→ **Your objective**
No picture should appear in the copy. Transcribe exactly, and only, the lines from the one with "ALIŞVERİŞ (39, 2309)" through the last line of the data below.
*****
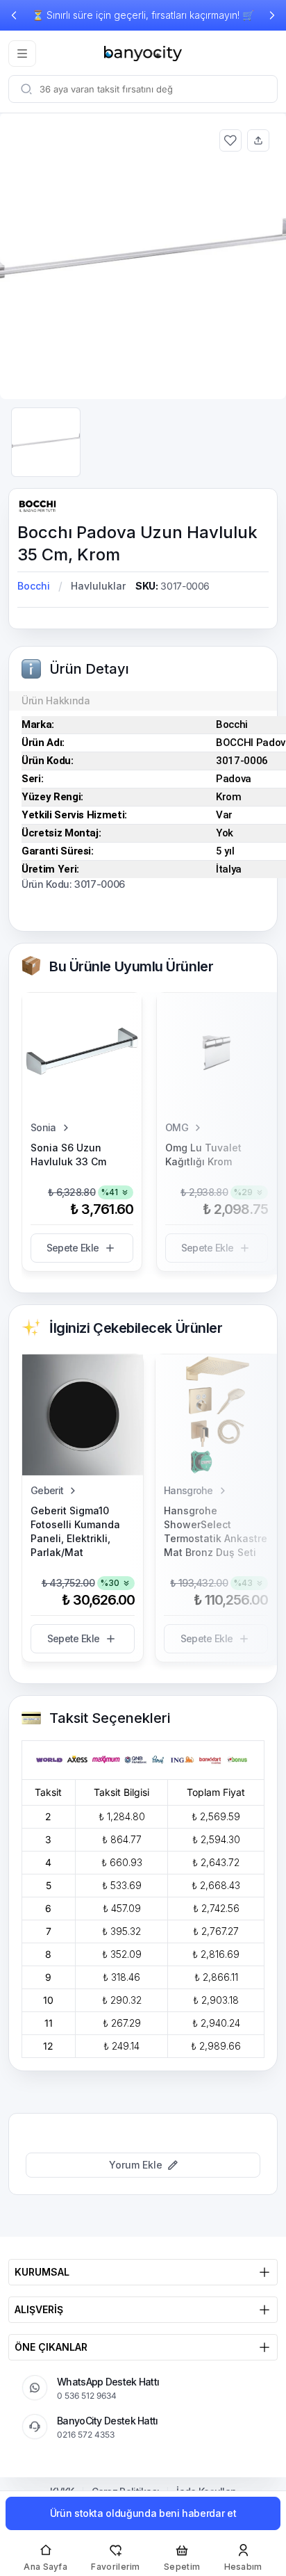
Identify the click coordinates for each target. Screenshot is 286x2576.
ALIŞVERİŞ (39, 2309)
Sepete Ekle (73, 1248)
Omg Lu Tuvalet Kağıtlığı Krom (203, 1154)
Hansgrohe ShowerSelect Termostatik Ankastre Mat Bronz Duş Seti (215, 1531)
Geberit (47, 1490)
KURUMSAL (42, 2272)
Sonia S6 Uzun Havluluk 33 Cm (68, 1154)
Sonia (43, 1127)
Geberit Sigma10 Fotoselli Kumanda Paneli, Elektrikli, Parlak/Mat (75, 1531)
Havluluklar (98, 586)
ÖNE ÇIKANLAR (51, 2347)
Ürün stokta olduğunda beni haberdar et (143, 2513)
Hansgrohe (188, 1490)
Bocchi (33, 586)
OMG (176, 1127)
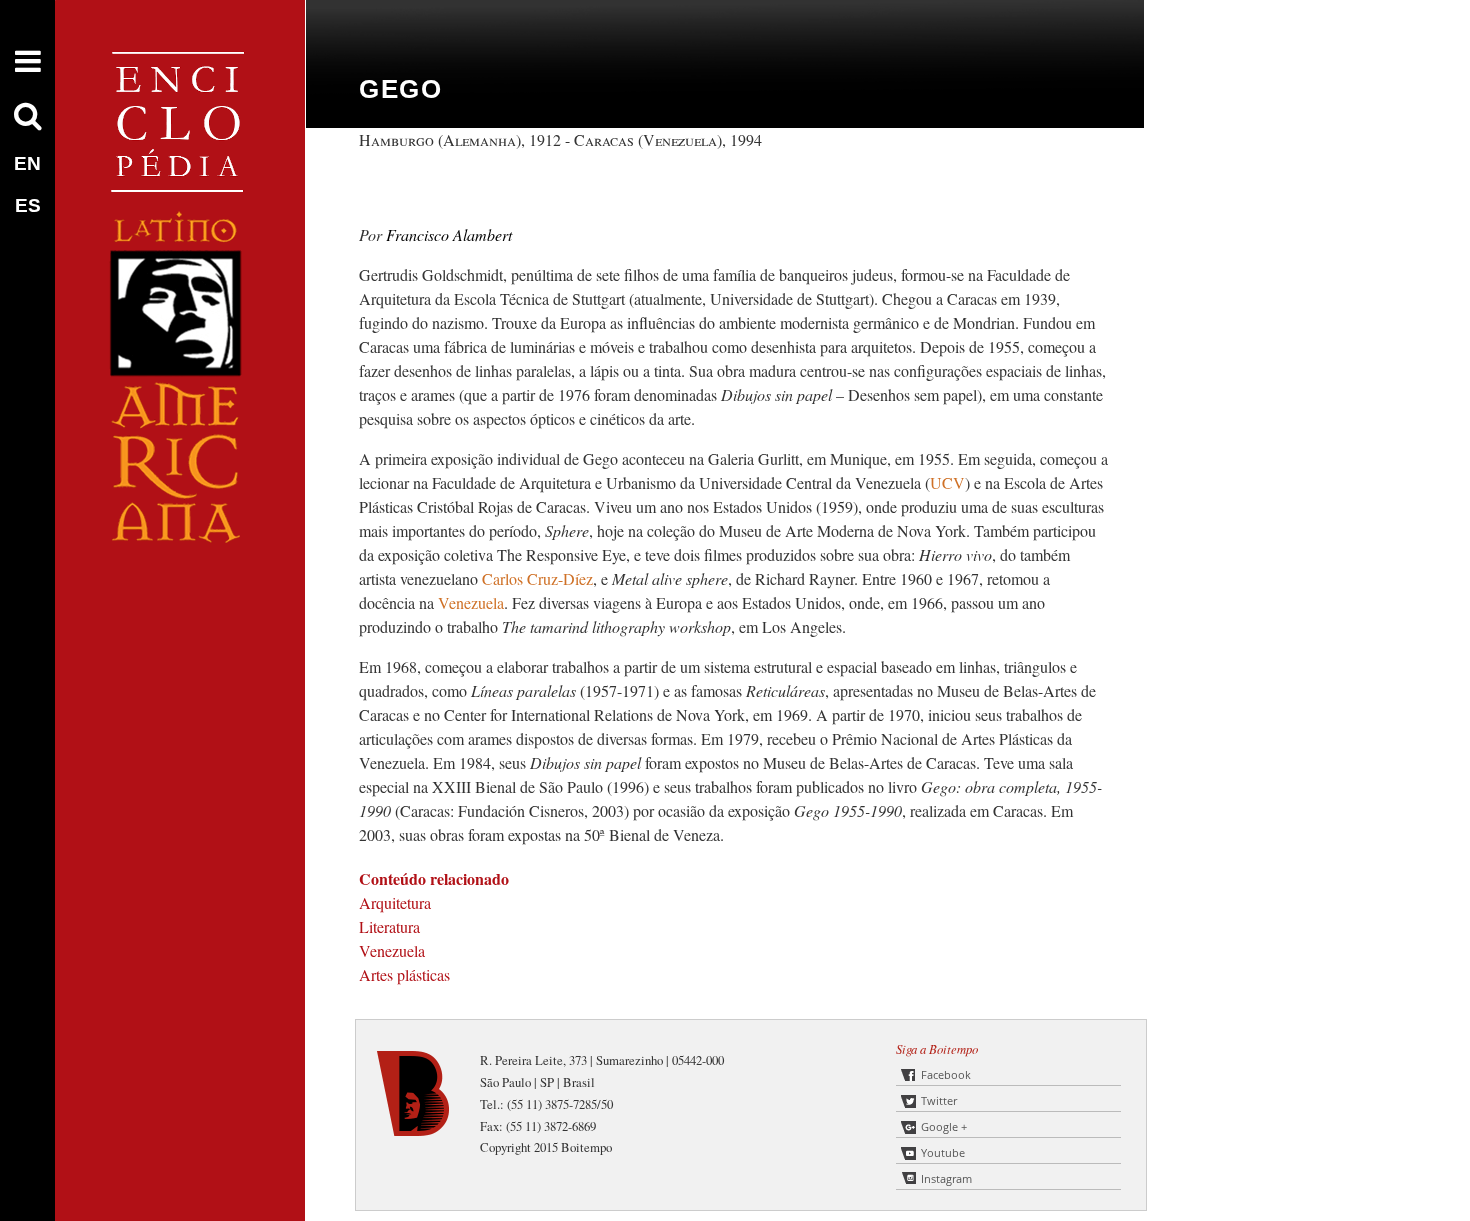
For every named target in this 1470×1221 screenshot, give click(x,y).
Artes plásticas (404, 974)
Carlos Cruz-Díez (537, 578)
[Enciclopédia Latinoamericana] (180, 610)
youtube (943, 1152)
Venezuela (471, 602)
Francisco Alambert (449, 234)
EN (27, 163)
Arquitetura (395, 902)
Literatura (389, 926)
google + (944, 1126)
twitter (939, 1100)
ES (28, 205)
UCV (947, 482)
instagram (946, 1178)
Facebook (946, 1074)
*****
→ **Response**
ALIŞVERİŞ (39, 2309)
Sepete Ekle (73, 1248)
Omg Lu Tuvalet Kağıtlığı Krom (203, 1154)
Hansgrohe ShowerSelect Termostatik Ankastre Mat Bronz Duş Seti (215, 1531)
Geberit (47, 1490)
KURUMSAL (42, 2272)
Sonia S6 Uzun Havluluk 33 Cm (68, 1154)
Sonia (43, 1127)
Geberit Sigma10 Fotoselli Kumanda Paneli, Elektrikli, Parlak/Mat (75, 1531)
Havluluklar (98, 586)
ÖNE ÇIKANLAR (51, 2347)
Ürün stokta olduğunda beni haberdar et (143, 2513)
Hansgrohe (188, 1490)
Bocchi (33, 586)
OMG (176, 1127)
For every named target in this 1470×1221 screenshot, give click(x,y).
Artes plásticas (404, 974)
Carlos Cruz-Díez (537, 578)
[Enciclopédia Latinoamericana] (180, 610)
youtube (943, 1152)
Venezuela (471, 602)
Francisco Alambert (449, 234)
EN (27, 163)
Arquitetura (395, 902)
Literatura (389, 926)
google + (944, 1126)
twitter (939, 1100)
ES (28, 205)
UCV (947, 482)
instagram (946, 1178)
Facebook (946, 1074)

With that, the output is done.